This Monday, today, October 31 (if I say it often enough, I’ll believe it – where I am it is a blowy November day and a famous horse race is in the offing) is the introduction to something new. Starting next week, as they come to hand, I’ll be posting long interviews with writers. By ‘long’ I mean that the first one will extend over four weeks.
My other Monday posts will appear in between interviews and interviews may follow each other rapidly or be months apart. But there will be interviews.
Why?
Around me, so many readers are asking “Why haven’t we heard of this writer?” One of the reasons is because fewer writers are given as much time by bloggers and podcasts and critics. I was looking at my own visibility in the US and realised how little of me is known to readers of Locus, which is the leading magazine for science fiction and fantasy – I don’t fit their profile for an author. Many, may writers don’t fit these profiles. Because so many of us are less visible, writers don’t develop as many profound loyalties to writers who fit the profile of important magazines and critics, or who are not on the right lists and win the right prizes. It’s harder to discover those unique voices and to seek out writers who are not in our own country or published by our favourite imprints. It’s harder, to be honest, to see writers. I want to see writers. Who they are, how they talk, and I want to enjoy time with them. That’s what these interviews are about: time. Time to argue, to be fascinated, to chase to find a book, to stop and think, to laugh. Time to see just how interesting writers can be.

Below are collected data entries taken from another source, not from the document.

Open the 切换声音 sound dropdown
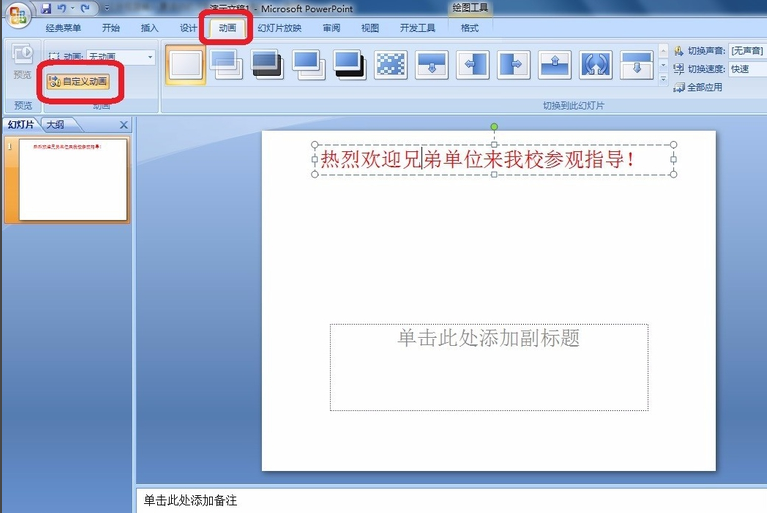 click(747, 51)
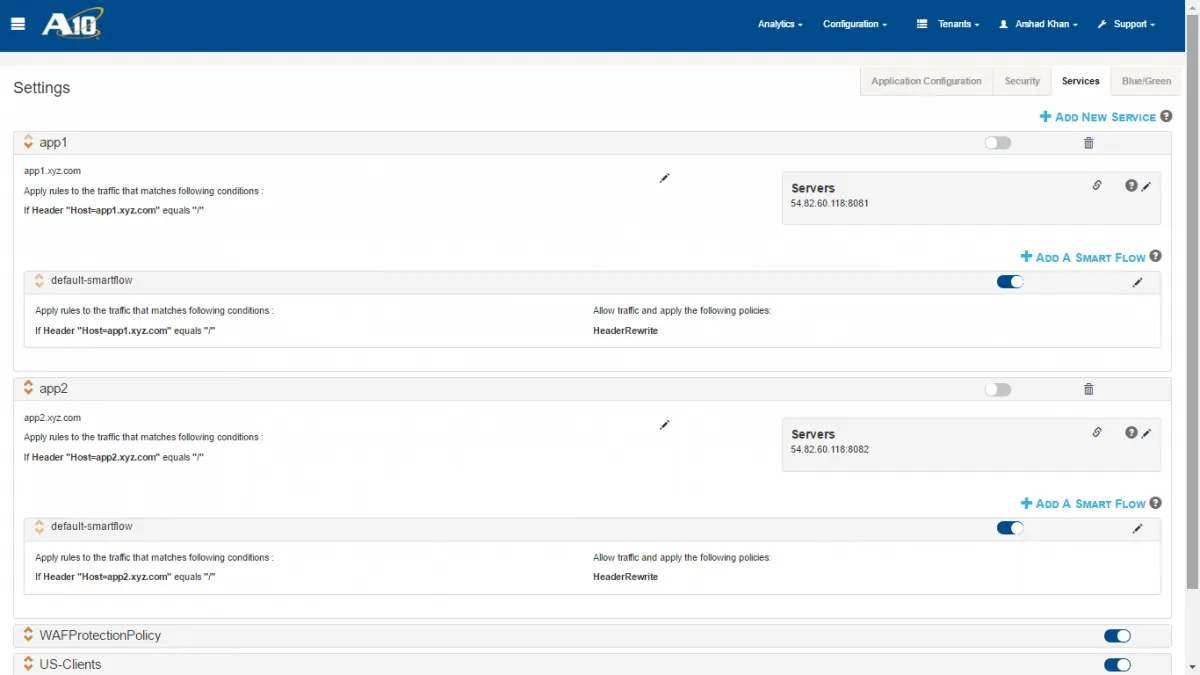
Task: Delete the app1 service via trash icon
Action: pyautogui.click(x=1088, y=142)
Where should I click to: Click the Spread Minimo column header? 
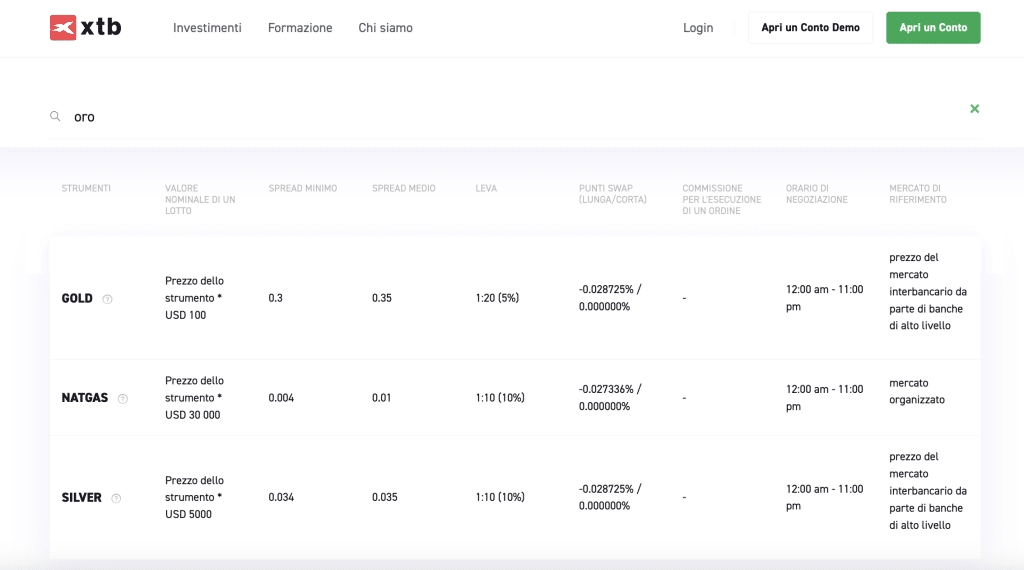[x=303, y=188]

Years ago I did group interviews for BiblioBuffet, a literary e-journal. These interviews among my most popular work from those days and are still discovered by new readers. Those readers occasionally report back to me about them. They tell me how good the interviews are, because of their length and their substance. I looked at my early interviews again recently, to determine their persistent appeal. I think it’s because when a group of writers get together, we have conversations. We go in unexpected directions and give readers insights into work. There is no PR template. It’s exciting to not know where an interview is headed, or how a writer responds to questions and how the whole thing can become immensely wise or devolve into silliness on the same page.

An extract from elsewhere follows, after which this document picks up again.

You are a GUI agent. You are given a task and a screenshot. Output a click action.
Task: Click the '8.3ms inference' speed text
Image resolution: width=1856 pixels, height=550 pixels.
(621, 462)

The first interview will appear, magically, throughout November and maybe into early December After that, it will be as they’re finished. I don’t restrict length, or push for a given novel to be publicised. This isn’t about publicity, after all. It’s about writers. These writers. About how fascinating writers can be and how not a single one of us thinks the way we expect they will.
The first interview is from Amy Sterling Casil (one of the members of this Treehouse) with Ron Collins and Mike Libling. It’s all ready to go, which means I can tell you with the power of advance knowledge… it’s so much fun! Such a good start to this new series.